(Written request) Reproduce the listing from its first line through the line containing "Action: pos(115,715)", including both of those lines.

(Task inputs)
+ + + + +

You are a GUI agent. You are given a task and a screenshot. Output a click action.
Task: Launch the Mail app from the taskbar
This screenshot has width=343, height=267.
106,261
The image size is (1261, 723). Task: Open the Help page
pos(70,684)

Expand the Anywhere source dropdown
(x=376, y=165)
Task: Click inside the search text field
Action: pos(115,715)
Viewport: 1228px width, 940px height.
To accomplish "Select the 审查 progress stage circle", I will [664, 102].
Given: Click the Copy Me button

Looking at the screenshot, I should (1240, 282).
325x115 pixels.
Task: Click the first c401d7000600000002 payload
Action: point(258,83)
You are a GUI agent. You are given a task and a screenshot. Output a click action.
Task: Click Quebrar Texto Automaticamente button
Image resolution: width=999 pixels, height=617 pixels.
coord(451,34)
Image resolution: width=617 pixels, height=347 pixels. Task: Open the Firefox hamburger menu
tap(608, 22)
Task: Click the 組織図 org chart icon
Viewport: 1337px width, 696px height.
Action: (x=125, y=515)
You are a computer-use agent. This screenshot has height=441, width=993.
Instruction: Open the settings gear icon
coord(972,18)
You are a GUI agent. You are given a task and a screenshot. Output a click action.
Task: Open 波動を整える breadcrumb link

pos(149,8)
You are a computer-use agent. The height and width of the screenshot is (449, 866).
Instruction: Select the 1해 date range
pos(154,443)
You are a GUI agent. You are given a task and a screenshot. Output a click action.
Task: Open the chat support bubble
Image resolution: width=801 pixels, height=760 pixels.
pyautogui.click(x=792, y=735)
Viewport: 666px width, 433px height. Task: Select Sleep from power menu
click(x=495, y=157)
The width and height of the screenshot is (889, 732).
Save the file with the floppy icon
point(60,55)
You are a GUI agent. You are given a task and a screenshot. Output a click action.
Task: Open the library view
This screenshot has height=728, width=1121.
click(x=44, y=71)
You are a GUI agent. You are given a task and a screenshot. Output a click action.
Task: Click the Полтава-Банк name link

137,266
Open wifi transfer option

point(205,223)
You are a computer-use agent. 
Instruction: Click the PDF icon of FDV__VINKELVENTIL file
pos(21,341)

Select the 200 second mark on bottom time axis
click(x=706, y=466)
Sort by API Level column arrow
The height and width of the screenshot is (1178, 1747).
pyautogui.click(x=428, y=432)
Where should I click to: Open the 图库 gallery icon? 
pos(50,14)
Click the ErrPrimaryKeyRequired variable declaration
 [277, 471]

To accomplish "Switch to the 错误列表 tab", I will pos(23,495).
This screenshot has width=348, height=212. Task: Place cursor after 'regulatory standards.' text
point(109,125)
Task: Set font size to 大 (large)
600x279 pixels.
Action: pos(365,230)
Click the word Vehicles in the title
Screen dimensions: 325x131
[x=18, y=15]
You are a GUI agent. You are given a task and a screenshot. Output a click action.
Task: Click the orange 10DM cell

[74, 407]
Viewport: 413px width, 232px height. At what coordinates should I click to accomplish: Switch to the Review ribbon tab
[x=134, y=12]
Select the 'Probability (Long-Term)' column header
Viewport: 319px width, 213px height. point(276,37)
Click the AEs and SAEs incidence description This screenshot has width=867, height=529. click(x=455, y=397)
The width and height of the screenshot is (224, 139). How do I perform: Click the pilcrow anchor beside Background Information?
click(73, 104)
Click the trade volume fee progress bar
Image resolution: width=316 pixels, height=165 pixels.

+ + + + +

(Exercise output)
You are a GUI agent. You are given a task and a screenshot. Output a click action.
Task: Launch the Mail app from the taskbar
This screenshot has width=343, height=267.
106,261
The image size is (1261, 723). Task: Open the Help page
pos(70,684)

Expand the Anywhere source dropdown
(x=376, y=165)
Task: Click inside the search text field
Action: pos(115,715)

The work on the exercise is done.